Exercise -> What is needed is an exact copy of the data that follows.

Source material ->

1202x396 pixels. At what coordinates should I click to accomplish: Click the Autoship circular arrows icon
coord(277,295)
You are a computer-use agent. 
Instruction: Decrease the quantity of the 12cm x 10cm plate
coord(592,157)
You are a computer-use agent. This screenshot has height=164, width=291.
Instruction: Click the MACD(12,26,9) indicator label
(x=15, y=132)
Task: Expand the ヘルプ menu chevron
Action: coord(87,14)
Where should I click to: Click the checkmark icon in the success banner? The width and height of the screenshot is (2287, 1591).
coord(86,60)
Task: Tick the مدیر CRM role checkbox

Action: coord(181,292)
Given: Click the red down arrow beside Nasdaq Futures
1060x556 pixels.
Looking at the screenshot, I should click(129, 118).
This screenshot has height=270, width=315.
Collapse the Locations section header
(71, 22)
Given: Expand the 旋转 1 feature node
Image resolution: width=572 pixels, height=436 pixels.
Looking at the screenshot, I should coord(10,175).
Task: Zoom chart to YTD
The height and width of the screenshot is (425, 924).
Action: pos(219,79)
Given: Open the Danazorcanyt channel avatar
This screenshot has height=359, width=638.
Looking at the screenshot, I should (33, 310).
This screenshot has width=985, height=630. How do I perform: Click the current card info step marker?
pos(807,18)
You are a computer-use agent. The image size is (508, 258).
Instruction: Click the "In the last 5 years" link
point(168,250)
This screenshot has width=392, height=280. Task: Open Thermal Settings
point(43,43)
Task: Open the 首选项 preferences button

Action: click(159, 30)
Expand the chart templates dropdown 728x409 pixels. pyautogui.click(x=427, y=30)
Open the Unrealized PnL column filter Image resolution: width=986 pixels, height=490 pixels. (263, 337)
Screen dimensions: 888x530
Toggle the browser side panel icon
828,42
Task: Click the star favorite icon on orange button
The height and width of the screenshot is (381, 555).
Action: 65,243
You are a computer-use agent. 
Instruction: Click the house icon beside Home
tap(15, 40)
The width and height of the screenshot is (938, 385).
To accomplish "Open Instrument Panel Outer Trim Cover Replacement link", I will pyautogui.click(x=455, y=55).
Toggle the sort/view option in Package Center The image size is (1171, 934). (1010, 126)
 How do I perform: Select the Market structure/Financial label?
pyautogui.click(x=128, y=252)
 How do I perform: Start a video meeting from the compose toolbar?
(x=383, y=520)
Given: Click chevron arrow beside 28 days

Answer box ->
1202x396 pixels. At what coordinates should I click to accomplish: Click the Autoship circular arrows icon
coord(277,295)
You are a computer-use agent. 
Instruction: Decrease the quantity of the 12cm x 10cm plate
coord(592,157)
You are a computer-use agent. This screenshot has height=164, width=291.
Instruction: Click the MACD(12,26,9) indicator label
(x=15, y=132)
Task: Expand the ヘルプ menu chevron
Action: coord(87,14)
Where should I click to: Click the checkmark icon in the success banner? The width and height of the screenshot is (2287, 1591).
coord(86,60)
Task: Tick the مدیر CRM role checkbox

Action: coord(181,292)
Given: Click the red down arrow beside Nasdaq Futures
1060x556 pixels.
Looking at the screenshot, I should click(129, 118).
This screenshot has height=270, width=315.
Collapse the Locations section header
(71, 22)
Given: Expand the 旋转 1 feature node
Image resolution: width=572 pixels, height=436 pixels.
Looking at the screenshot, I should coord(10,175).
Task: Zoom chart to YTD
The height and width of the screenshot is (425, 924).
Action: pos(219,79)
Given: Open the Danazorcanyt channel avatar
This screenshot has height=359, width=638.
Looking at the screenshot, I should (33, 310).
This screenshot has width=985, height=630. How do I perform: Click the current card info step marker?
pos(807,18)
You are a computer-use agent. The image size is (508, 258).
Instruction: Click the "In the last 5 years" link
point(168,250)
This screenshot has width=392, height=280. Task: Open Thermal Settings
point(43,43)
Task: Open the 首选项 preferences button

Action: click(159, 30)
Expand the chart templates dropdown 728x409 pixels. pyautogui.click(x=427, y=30)
Open the Unrealized PnL column filter Image resolution: width=986 pixels, height=490 pixels. (263, 337)
Screen dimensions: 888x530
Toggle the browser side panel icon
828,42
Task: Click the star favorite icon on orange button
The height and width of the screenshot is (381, 555).
Action: 65,243
You are a computer-use agent. 
Instruction: Click the house icon beside Home
tap(15, 40)
The width and height of the screenshot is (938, 385).
To accomplish "Open Instrument Panel Outer Trim Cover Replacement link", I will pyautogui.click(x=455, y=55).
Toggle the sort/view option in Package Center The image size is (1171, 934). (1010, 126)
 How do I perform: Select the Market structure/Financial label?
pyautogui.click(x=128, y=252)
 How do I perform: Start a video meeting from the compose toolbar?
(x=383, y=520)
Given: Click chevron arrow beside 28 days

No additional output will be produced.